Waiting in line

UK team in St Vincents hospital, Aliade, Nigeria – February 2014

Operation Hernia – St Vincent’s Aliade, Nigeria

February 1st- February 10th 2014

The time was not long since I first visited St Vincent’s Hospital, Aliade in Nigeria, September 2013 with the team from Operation Hernia.

February 2014 I was the leader and founder of the next mission.

Waiting in line

Waiting in line

The need of help is ongoing as the nr of people in need is very high in the region.

I had short time to prepare my team but I had the trust on the people I left behind, the operating theatre staff, Peter, Benjamin, Lawrence, Francis and Simon to be part of the team.

The news to go back was very welcome by everyone at St Vincent, Sisters of Nativity, Sister Helen and Sister Rose as well as Dr Austin Ella, who organized the preparation, in Nigeria.

In the attempt to organize my team, with a surgeon with Pediatric surgery experience, I met Mr. Ogedegbe, Consultant General, Breast and Pediatric Surgeon in London, who he is Nigerian, one more reason to approach him and ask if he was willing to join the team. After few weeks he gave me a positive answer.

Preparing the theatre

Preparing the theatre

Pre-op inguino-scrotal hernia

Pre-op inguino-scrotal hernia

The team was made of two Consultants Surgeons, Mr. Ogedegbe and I.

We were planning to use the local anesthetic cover.

We arrived in Abuja Sunday morning 2nd Feb. Welcome by the Pharmacist Dada and our driver Simon, who they help us to take our staff and drove us all the way to St Vincent’s, Aliade.

We had a very warm welcome by Sister Rose, Sister Helen, all the local theatre staff and the locals, as they know how to welcome their visitors.

The work started Monday 3rd February, 08:00 am, a crowd of people was already waiting to see us.

We started seeing them, to create our day’s list. Most of the people did not know the exact date of birth, their age was guessed; the dry season easy left the white earthy dust on their body, easy to guess the distance and the way they had travelled to reach us.

Mr. Ogedegbe and I with the local theatre staff, Peter, Benjamin, Lawrence, Francis, Simon and Pharmacist Dada, coordinated our work and started operating by 10 am. The following days, to Saturday 8th/Feb. from 08:00 to 18:30.

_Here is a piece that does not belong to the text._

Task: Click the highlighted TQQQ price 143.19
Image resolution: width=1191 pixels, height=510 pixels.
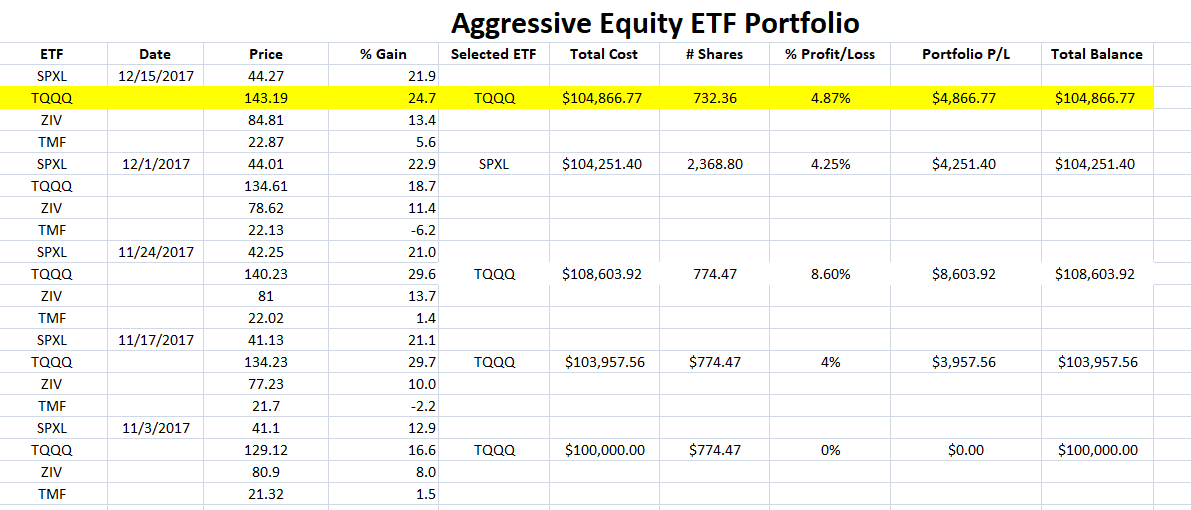Action: tap(265, 98)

Sister Rose and Sister Helen they were making our stay comfortable, as much as possible, with plenty of food and cool drinks to keep us going.

Spigelian hernia

Spigelian hernia

The six days of work we accomplished 75 operations, repairing hernias. 7 cases were bilateral, 15 were women and 8 children from age of 2+ to 15 year old. 8 cases were done under GA. One of the cases, a recurrent inguinal hernia on a yang man early thirties needed, team effort work and was converted form LA to GA, he was admitted to the word and discharged well two days latter.

All the rest of the patients were discharged on the same day.

To build this mission in a short time a number of people and companies supported me.

1)Ansell Healthcare Europe, for the Gammex surgical gloves. We thank Mr. Garry Brinn for his assistance.

2) Swan – Morton, for the supply of Disposable Surgical knifes. We thank Miss Tracy Liggins for her assistance.

3)Mr. Andrew Kingsnorth, Operation Hernia Charity, supplied us with the Mosquito Mesh.

4)NHS Trust.

5)Senior Theatre Nurse Margaret had gathered some of the essential materials, she sent to me, after she had to postpone her trip for family reasons. An extra luggage, I had to pay at BA of 117 pounds. The payment was raised from the financial support of my Greek friends from UK, who their help made this mission easier to be accomplished. Their names are following.

Father Andreas and Presvitera Alkmini, Father Damianos, Mr. and Mrs. Loizou,

Mrs. S Katsarou, Mrs. M Stelianou, Serafim and Andrie Kyriakides from St Panteleymon Greek School.

I am happy to know, Mr. Ogedegbe will continue his support to St Vincent’s Hospital.

Sister Rose, Sister Helen, the Operating theatre team with the Pharmacist, and all their people, all are congratulated on their efforts for improvements they achieve.

We hope, in future, Operation Hernia and Mr. Andrew Kingsnorth to support more Surgeons towards, this destination.

Zoe Vlamaki MD FRCS

Team leader and founder of the mission.

Operation Hernia Report

UK Team to Aliade, Nigeria

September 2013

Hard at work

Hard at work

Nigeria, or the Federal Republic of Nigeria as it officially known, has a population of around 169 million people distributed amongst its 36 states and the federal capital, Abuja. Like many sub-Saharan countries the wealth, and therefore access to healthcare, is disproportionately focussed around a relatively small geographical area.

Our team from the UK consisted of: Maria Boutabba, a multiply experienced RODP and Clinical Team Leader, Tim Brown and Zoe Vlamaki who are both consultant surgeons, Paul Sutton and John Whittaker who are surgical trainees and Alex James the team’s anaesthetist. We spent a week at St Vincent’s Hospital, a primary care facility in Aliade, Benue state.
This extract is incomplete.